Benefits of fund investments for corporations
By participating as investors in an investment fund and therefore being a limited partner (LP), established companies gain an insight into the innovation landscape and dynamics, while strict confidentiality is maintained. Through regular updates on subjects related to the dealflow – companies expressing interest and suggesting projects, as well as their involvement in the fund’s decision-making process – companies gain a very broad overview of tech trends and future innovations. These pre-qualified startups can also become candidates for cooperation or an investment at a later date – together with the experienced seed fund the corporations have already invested in, if possible. The LPs therefore benefit from the experience that the fund has amassed through its investment activity.
Another benefit for the LPs lies in the fact that their field of view is almost automatically broadened by the cooperation with a seed fund that is investing in different industrial sectors. Even in areas that the LPs are not actively monitoring, they may come into contact with suitable technologies. Investing in a fund can therefore be a source of inspiration that cannot be tapped through an active strategic approach. Especially in situations with an unusual market dynamic and extraordinary innovation pressures – such as through the digital revolution that the industrial sector is currently undergoing – access to supplementary technological areas can represent a key advantage.

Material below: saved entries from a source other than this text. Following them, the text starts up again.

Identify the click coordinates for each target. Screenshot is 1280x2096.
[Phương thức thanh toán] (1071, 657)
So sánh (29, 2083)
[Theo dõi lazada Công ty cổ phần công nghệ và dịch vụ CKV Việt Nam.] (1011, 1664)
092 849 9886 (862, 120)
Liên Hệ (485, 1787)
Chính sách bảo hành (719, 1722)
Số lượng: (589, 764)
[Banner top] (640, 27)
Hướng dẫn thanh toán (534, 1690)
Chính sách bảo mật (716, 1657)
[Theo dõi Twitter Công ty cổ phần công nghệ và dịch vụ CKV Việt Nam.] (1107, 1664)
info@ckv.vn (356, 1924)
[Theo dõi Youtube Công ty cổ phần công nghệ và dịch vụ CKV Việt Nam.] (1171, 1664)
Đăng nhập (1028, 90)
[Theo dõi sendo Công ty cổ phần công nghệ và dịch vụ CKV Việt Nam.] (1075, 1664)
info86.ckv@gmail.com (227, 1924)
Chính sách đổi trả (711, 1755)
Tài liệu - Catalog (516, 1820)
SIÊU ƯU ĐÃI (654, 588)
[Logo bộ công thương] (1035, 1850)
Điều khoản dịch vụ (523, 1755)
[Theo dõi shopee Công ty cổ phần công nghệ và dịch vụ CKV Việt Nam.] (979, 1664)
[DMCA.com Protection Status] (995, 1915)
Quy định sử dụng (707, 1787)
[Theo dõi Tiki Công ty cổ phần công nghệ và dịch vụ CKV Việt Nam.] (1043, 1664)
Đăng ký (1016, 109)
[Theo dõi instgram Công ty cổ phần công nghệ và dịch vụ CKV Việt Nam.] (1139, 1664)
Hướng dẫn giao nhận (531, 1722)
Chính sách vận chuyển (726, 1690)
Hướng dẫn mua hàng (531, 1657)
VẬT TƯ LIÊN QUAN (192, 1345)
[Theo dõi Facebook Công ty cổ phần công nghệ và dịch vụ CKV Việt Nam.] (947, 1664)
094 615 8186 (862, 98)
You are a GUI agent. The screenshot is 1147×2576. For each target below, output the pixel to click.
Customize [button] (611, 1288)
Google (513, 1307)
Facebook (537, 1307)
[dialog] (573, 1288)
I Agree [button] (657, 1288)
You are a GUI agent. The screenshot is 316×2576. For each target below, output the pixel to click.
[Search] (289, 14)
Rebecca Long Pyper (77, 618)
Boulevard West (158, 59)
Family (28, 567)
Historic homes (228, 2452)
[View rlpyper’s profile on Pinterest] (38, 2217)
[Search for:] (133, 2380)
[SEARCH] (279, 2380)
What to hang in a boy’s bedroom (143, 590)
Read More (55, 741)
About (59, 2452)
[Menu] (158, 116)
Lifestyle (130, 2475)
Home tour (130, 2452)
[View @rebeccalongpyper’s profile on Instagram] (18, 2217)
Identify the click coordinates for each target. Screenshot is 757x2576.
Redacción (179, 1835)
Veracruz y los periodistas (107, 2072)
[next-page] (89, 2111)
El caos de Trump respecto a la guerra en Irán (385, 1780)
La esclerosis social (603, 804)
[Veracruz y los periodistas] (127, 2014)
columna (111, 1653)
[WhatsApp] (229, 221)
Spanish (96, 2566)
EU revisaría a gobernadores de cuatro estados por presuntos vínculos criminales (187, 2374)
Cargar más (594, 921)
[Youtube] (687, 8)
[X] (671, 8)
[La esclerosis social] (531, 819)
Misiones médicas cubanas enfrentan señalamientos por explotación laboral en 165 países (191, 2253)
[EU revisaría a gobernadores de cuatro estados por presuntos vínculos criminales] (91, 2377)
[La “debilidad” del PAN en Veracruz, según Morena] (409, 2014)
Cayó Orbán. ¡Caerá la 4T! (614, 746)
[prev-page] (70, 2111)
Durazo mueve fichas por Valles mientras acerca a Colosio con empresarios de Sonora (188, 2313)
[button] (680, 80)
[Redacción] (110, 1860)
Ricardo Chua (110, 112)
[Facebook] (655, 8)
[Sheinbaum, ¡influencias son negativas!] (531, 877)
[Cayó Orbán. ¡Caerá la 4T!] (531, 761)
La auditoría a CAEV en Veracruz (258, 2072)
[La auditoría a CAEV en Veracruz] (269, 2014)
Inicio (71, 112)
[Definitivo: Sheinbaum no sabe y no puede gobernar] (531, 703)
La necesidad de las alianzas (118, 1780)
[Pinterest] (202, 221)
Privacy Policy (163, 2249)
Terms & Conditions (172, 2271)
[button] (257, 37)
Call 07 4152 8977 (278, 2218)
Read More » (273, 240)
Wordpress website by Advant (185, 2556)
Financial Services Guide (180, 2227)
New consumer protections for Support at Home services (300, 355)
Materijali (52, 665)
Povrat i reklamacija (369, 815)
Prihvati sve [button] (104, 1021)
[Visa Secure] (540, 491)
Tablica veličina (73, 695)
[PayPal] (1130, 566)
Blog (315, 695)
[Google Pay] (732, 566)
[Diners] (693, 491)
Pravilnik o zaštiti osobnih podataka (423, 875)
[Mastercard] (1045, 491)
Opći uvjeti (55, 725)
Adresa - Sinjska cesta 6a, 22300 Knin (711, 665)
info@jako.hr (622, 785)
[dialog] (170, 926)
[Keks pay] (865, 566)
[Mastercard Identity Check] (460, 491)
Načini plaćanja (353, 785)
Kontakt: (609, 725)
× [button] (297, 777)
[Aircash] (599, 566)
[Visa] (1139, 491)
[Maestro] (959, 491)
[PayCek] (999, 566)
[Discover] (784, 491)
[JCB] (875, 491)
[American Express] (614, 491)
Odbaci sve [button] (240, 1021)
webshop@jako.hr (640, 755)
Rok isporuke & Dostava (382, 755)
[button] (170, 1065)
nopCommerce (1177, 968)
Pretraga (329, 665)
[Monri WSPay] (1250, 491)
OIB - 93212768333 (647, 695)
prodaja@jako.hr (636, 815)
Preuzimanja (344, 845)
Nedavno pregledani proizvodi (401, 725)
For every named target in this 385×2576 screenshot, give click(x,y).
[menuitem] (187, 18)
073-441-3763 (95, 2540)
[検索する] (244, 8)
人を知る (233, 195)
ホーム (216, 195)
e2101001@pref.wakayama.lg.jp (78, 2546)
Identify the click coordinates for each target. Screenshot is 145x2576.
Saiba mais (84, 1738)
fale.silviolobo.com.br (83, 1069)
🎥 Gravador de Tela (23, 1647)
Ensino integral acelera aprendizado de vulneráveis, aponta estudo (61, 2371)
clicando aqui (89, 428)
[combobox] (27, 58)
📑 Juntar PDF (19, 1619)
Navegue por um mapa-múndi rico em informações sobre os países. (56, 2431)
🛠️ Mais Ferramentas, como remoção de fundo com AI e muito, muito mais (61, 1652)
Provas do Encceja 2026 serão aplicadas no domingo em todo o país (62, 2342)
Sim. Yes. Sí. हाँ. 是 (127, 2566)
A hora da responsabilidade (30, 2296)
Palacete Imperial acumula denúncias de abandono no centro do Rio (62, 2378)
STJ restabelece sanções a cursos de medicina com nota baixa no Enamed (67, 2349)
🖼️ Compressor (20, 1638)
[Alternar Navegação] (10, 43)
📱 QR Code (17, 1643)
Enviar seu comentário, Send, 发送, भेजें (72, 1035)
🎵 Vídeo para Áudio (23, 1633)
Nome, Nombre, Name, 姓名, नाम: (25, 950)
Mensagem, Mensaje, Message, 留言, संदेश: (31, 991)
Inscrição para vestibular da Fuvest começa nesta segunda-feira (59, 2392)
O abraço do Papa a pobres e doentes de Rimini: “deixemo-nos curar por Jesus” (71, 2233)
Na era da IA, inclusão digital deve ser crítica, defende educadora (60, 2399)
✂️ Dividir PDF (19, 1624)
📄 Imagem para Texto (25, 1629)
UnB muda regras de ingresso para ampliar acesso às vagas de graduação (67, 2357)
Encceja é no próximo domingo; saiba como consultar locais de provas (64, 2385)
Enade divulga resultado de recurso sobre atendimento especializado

In addition, seed investors ideally enable their LPs to interact regularly with one another. Even though LPs appear heterogeneous at first glance, participants from the chemical companies come into contact with like-minded people from other industries and can learn from each other during regular exchanges. The fact that they share the same interests leads to a level of homogeneity that fosters targeted networking and highly effective exchanges.
Conclusion
Especially in a field so close to a mature industry like the chemicals sector, interaction between startups, investors and industry is of paramount importance. This is an area in which close interaction produces synergies. For startup companies, they enjoy a more targeted start to life and have a better chance of becoming a successfully established company. The investor, meanwhile, has better odds of achieving a positive exit, while the established company can maintain or boost its competitive position by integrating innovative technology.
References
Festel, G and Rittershaus, P (2014) Fostering technology transfer in industrial biotechnology by academic spinoffs, Journal of Commercial Biotechnology, 20(2): 5-10.